Of all the lines in the entries below, give again exactly those starting at the line containing "Open the UV Editor" and ending at the line containing "Given: Toggle visibility of the Bodies folder", both ends included, and no others.

> **Data supplied**
################
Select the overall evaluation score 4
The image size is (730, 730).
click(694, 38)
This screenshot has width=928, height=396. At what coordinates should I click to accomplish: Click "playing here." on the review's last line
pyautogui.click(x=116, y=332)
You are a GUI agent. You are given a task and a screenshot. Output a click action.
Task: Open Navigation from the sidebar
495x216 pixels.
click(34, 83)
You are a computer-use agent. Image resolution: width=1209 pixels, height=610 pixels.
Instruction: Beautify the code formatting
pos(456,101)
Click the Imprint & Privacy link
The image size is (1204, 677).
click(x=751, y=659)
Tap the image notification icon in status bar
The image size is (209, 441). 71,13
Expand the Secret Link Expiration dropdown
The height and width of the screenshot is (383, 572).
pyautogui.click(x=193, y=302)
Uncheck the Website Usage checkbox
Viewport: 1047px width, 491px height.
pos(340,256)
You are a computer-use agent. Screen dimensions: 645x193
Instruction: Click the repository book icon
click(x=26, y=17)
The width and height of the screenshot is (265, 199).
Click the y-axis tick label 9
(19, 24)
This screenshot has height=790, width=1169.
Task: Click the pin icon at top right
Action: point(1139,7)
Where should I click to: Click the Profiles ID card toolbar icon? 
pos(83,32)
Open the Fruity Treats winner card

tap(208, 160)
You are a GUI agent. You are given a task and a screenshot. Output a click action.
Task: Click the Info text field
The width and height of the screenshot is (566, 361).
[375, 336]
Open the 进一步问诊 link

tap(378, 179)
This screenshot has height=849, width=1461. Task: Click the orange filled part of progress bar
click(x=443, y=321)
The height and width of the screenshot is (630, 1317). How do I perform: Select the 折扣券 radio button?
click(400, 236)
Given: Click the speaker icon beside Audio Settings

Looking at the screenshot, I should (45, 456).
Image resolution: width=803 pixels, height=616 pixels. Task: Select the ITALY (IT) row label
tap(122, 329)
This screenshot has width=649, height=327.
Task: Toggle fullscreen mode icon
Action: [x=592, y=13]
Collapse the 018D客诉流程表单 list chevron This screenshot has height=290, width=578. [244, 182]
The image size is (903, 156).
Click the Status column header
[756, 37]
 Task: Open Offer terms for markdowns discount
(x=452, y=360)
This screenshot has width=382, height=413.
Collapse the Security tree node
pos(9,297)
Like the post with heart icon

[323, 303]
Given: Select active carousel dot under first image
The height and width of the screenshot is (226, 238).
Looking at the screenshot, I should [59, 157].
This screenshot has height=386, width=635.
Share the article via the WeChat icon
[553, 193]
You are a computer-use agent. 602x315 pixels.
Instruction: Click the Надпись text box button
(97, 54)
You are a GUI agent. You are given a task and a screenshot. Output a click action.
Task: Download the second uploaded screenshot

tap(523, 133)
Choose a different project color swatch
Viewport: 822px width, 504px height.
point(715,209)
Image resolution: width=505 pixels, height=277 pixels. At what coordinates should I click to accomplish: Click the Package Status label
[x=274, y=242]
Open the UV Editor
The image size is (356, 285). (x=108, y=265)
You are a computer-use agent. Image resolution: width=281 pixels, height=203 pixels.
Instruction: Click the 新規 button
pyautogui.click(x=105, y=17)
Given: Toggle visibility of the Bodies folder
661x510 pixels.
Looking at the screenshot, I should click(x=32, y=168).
################
> **Response**
Open the UV Editor
The image size is (356, 285). (x=108, y=265)
You are a computer-use agent. Image resolution: width=281 pixels, height=203 pixels.
Instruction: Click the 新規 button
pyautogui.click(x=105, y=17)
Given: Toggle visibility of the Bodies folder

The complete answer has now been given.